Large scale public transportation infrastructure construction projects are notorious for wildly exceeding their budgets and completion schedules. Look at the ‘Big Dig’ in Boston, MA. This project, to reroute the city’s central arterial road via various tunnels and bridges, should have been finished in 1998 and cost $2.8 billion. It was finally completed in 2007 having cost $14.6 billion, several criminal arrests and one death.
However, upcoming projects like Montreal’s Turcot Interchange – Quebec’s biggest ever road construction project, with an estimated budget of over $4 billion – shouldn’t have to endure anything like the same thing, thanks to a new modelling method described by a recent study in Automation in Construction.
This method, developed by researchers at Concordia University in Montreal, is designed not only to help projects like these come in on time and on budget, but to minimize the impact to road users as much as possible.
The reconstruction, redesign and improvement of any heavily used roadway requires very careful planning because of the need to maintain traffic flow. Demolishing an existing interchange and then replacing it is not an option, people will still need to get to work after all.
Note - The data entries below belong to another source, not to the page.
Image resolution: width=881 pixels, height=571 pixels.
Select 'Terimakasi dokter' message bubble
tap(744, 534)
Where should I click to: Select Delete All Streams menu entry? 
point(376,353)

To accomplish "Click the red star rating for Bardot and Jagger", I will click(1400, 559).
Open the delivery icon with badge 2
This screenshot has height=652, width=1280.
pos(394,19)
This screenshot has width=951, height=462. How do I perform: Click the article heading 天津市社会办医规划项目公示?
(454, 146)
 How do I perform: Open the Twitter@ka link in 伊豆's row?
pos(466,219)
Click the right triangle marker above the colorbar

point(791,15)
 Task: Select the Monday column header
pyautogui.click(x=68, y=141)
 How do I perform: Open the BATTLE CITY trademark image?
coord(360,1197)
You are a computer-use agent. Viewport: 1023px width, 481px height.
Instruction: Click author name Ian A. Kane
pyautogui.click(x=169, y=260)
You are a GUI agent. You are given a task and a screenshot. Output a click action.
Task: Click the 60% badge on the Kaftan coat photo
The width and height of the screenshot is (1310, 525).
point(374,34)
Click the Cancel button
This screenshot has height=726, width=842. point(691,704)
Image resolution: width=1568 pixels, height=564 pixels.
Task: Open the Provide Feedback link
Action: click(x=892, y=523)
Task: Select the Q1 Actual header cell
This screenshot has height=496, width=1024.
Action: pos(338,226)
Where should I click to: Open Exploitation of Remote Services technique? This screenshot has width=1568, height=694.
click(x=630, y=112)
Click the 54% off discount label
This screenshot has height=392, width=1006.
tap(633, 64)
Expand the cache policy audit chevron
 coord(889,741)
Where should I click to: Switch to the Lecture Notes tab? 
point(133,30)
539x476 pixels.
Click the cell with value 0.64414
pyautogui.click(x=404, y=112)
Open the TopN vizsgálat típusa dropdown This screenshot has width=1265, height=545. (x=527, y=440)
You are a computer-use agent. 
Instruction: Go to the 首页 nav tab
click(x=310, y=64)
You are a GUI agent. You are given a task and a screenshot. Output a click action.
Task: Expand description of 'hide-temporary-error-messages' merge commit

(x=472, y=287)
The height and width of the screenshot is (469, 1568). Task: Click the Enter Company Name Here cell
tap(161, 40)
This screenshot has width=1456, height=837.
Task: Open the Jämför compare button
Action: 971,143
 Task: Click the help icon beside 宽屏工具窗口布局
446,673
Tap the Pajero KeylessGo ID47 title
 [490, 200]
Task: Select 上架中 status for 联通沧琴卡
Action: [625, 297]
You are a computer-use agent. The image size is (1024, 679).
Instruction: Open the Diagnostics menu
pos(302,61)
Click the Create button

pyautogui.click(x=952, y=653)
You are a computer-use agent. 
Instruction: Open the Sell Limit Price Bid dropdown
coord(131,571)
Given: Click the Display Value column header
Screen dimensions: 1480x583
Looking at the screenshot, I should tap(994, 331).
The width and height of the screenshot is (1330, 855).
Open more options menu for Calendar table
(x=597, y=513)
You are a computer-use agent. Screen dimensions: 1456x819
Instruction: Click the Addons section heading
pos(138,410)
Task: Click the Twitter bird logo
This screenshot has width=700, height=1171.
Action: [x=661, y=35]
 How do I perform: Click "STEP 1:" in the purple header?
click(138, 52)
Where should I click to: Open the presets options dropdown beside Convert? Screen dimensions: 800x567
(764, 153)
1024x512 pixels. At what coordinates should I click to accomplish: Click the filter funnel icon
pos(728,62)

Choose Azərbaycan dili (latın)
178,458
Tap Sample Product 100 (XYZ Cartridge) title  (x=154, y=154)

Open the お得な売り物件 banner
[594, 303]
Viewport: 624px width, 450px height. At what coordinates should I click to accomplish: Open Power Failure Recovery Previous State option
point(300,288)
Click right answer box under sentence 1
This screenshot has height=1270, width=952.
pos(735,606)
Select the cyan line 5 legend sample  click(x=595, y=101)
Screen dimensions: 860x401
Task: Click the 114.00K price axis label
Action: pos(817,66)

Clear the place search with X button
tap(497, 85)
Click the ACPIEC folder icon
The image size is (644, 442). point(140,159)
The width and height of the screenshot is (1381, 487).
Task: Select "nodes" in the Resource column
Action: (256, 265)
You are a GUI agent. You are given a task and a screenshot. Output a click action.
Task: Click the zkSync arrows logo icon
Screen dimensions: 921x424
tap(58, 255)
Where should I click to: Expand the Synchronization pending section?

So, a plan is always required to gradually shift traffic from existing segments to newly built ones, without adding too much delay to commuters’ journeys.
The beauty of this method, though, is it’s the first to use stochastic simulation techniques – algorithms that predict random variables – when 3-D modelling highways so generating a 4D representation that can be used to identify and allow for scheduling clashes, peak periods, weather issues, and so on, and come up with the best sequence in which road segments can be constructed, demolished or altered.
Amin Hammad, a professor at Concordia’s Institute for Information Systems Engineering senior author of the study, is keen to emphasize the fact that scheduling any kind of reconstruction work demands a high level of coordination between different work flows.
‘Any delay in the work on one segment might impact the work on another, which ultimately results in delaying the whole project and augmenting the cost,’ he says, pointing out that this method is useful in all kinds of construction projects, beyond just road and infrastructure. ‘The simulation methods we’ve developed help contractors analyse the schedule and eliminate the risks.’
‘This parallel coordination of construction and demolition activities with traffic flow is essential to the success of these projects,’ he continues, going on to illustrate how it’s most effective ‘our new modelling method uses a 4D approach, taking into account the three normal space axes, plus time, to coordinate the traffic phasing with the demolition and construction of the old and new segments, respectively.’
For the residents of Montreal, who are expecting to deal with delays through to 2020 thanks to the huge construction project at the earliest, as well as the rest of the world’s road using public, research into this new projection method should save vast amounts of time and money.